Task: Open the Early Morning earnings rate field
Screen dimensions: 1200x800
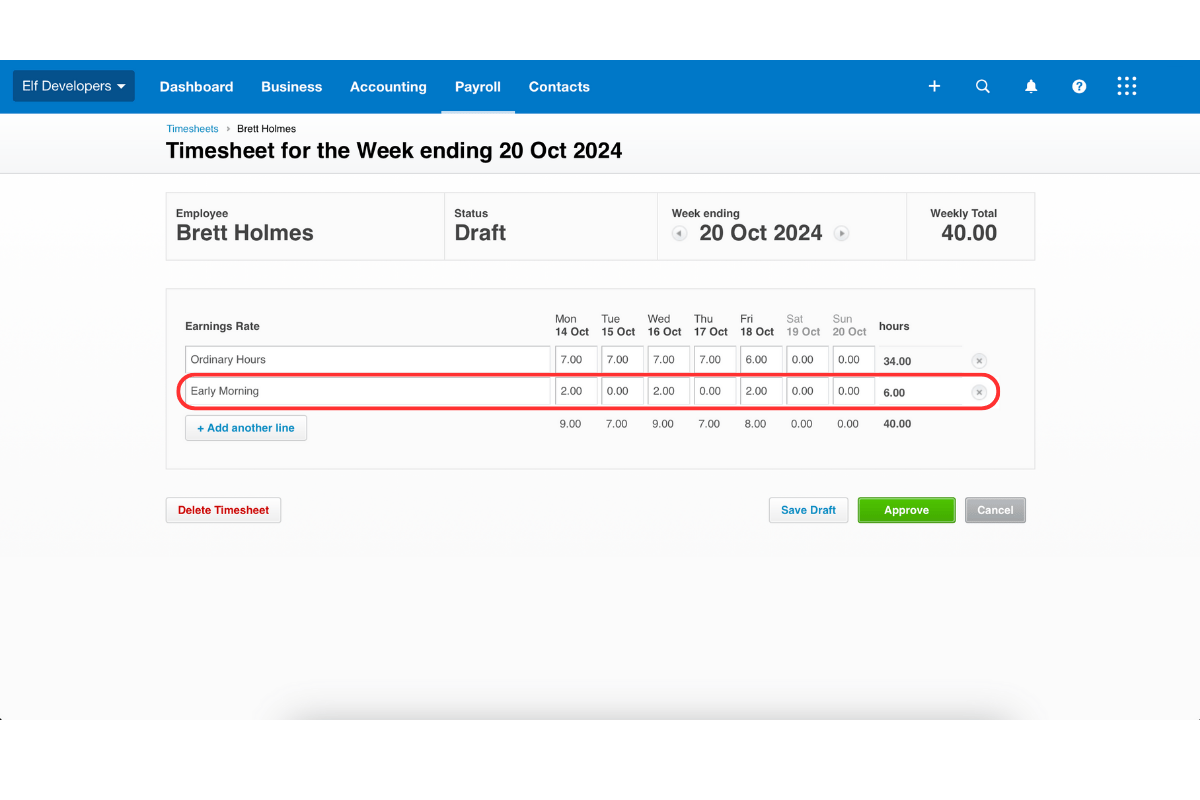Action: [x=367, y=391]
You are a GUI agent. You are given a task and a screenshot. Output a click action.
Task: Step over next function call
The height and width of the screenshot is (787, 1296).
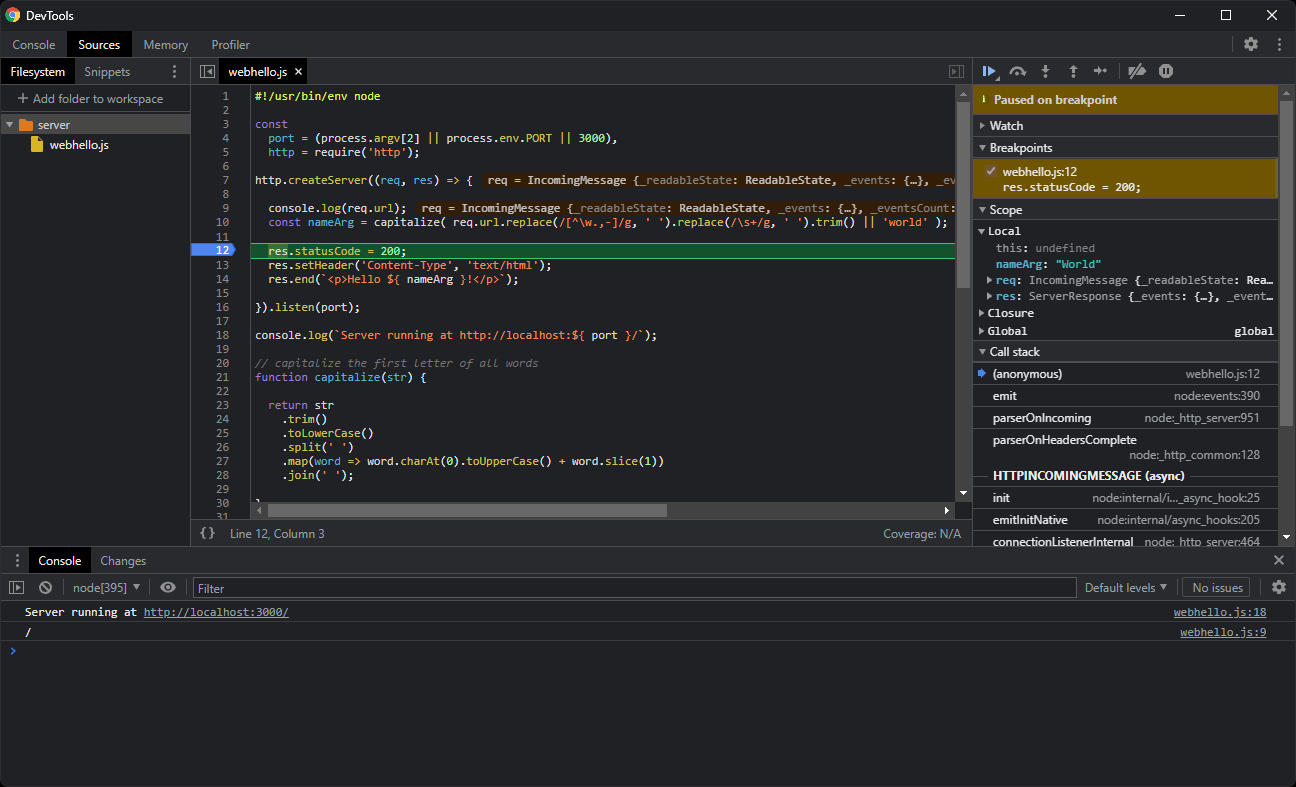tap(1017, 71)
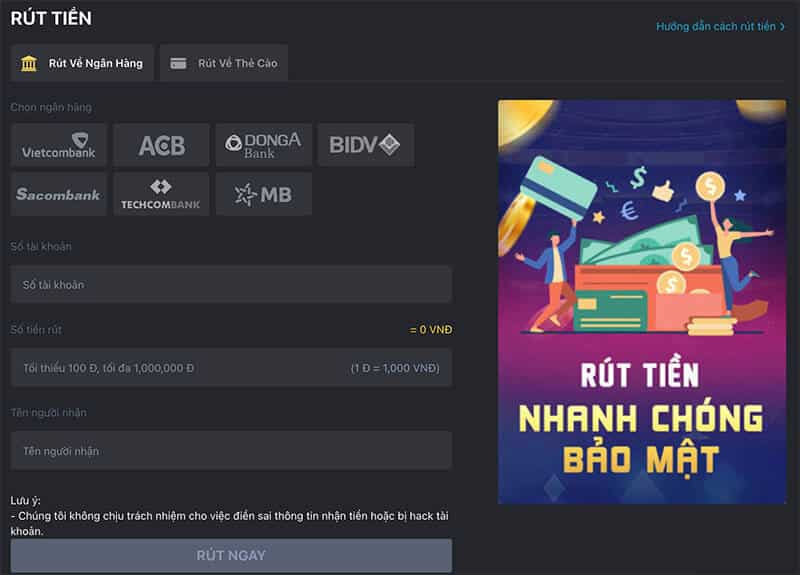Pick the DongA Bank logo
Image resolution: width=800 pixels, height=575 pixels.
[263, 145]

· · · ·

*EXERCISE DIRECTIONS*
Everything from the line with "The height and" through the end of the records is to be repeated exactly. The pictures are not.

*TASK ANSWER*
The height and width of the screenshot is (787, 1296).
tap(1017, 71)
Pick the DongA Bank logo
Image resolution: width=800 pixels, height=575 pixels.
[263, 145]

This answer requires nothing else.